実はこの言葉も新約聖書が語源だったのです。
新約聖書の「マタイによる福音書7章1節から6節」に このような文章を見つけました。イエス・キリストの説教のなかのたとえ話です。
『人を裁くな。あなたがたも裁かれないようにするためである。あなたがたは、自分の裁く裁きで裁かれ、自分の量る秤で量り与えられる。あなたは、兄弟の目にあるおが屑は見えるのに、なぜ自分の目の中の丸太に気づかないのか。兄弟に向かって、『あなたの目からおが屑を取らせてください』とどうして言えようか。自分の目に丸太があるではないか。偽善者よ、まず自分の目から丸太を取り除け。そうすれば、はっきり見えるようになって、兄弟の目からおが屑を取り除くことができる。
神聖なものを犬に与えてはならず、また、真珠を豚に投げてはならない。それを足で踏みにじり、向き直ってあなたがたに噛みついてくるだろう。』
「豚に真珠」は小学校3年の国語で習う代表的なことわざの一つで、「いくら良いものを与えても、その価値がわからない者にとっては何の意味もない」「無駄なことのたとえ」として知られています。
聖書には犬や豚がたびたび登場しますが、ただ単に「動物」というわけではないようです。その真意です。
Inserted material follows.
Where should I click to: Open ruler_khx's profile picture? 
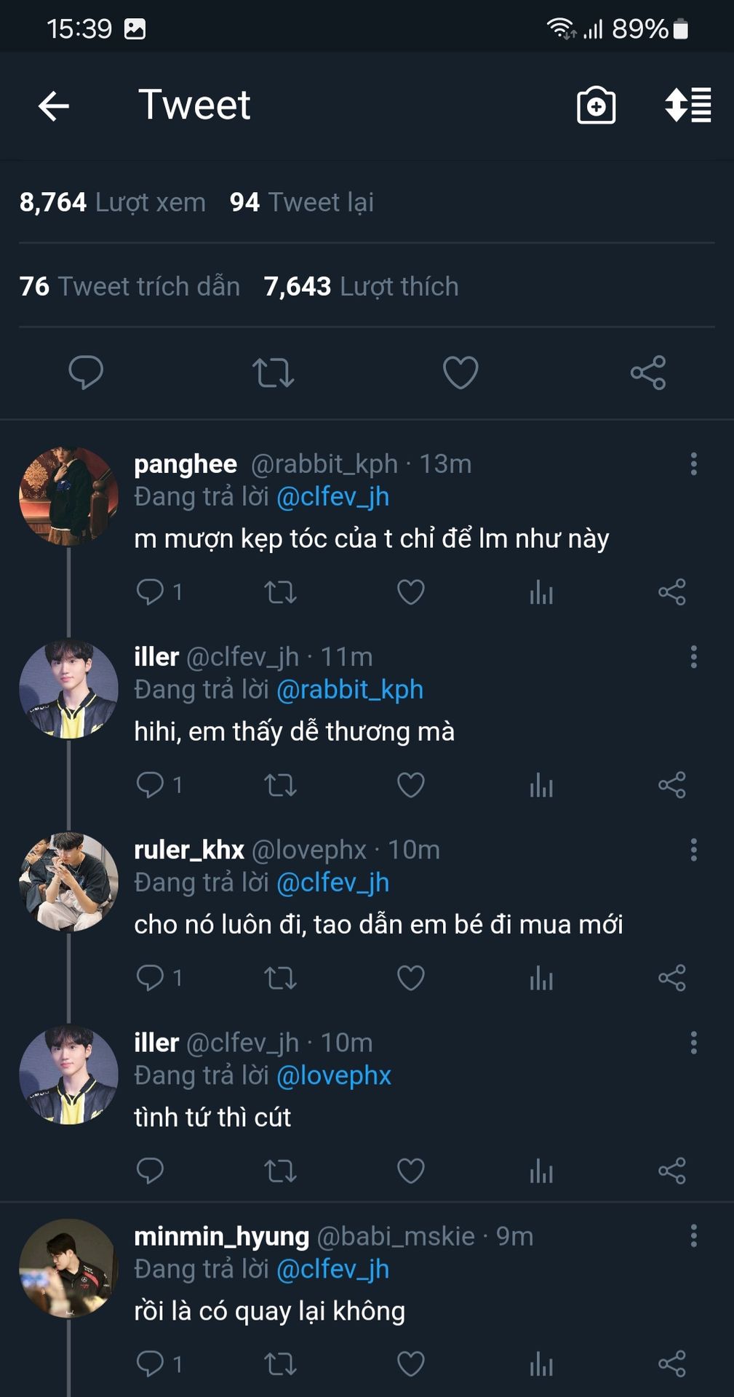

「神は全ての人を愛し、福音によって救いへと導きたいと願っている。そのため、高価な真珠よりも遥かに勝る価値を持つ神の御国の教えは、多くの人々と分かち合うべきものだ。しかし、たとえその教えを分かち合ったとしても、神の御国・福音の価値を理解できず、それを退ける人が多くいるのも現実だ。また、一度神を信じるようになっても、後になってその教えを退けるようになり、再び元の汚れた生活を送るようになる人々もいる。このような人々に対しては、それ以上神の教えを語ることは無意味だから止めておくように。聖なるものを価値のわからない人々と分かち合わないように。」
というのが、ここでのイエスの教えの意図なのです。
価値のわからない者に高価なものを与えても何の意味もないということですが、神の愛も、赦し(ゆるし)も、価値を理解しない者には、文字通り「豚に真珠」というわけです。
聖書に目を通すと、「目から鱗が落ちる」ことばかりですが、そのメッセージが「豚に真珠」にならないように肝に銘じます。
さて、週に1度お送りしてきたこのメルマガも、今回で150回を迎えました。あっ、やめませんよ。今後も田巻の修業におつきあいくださいませ。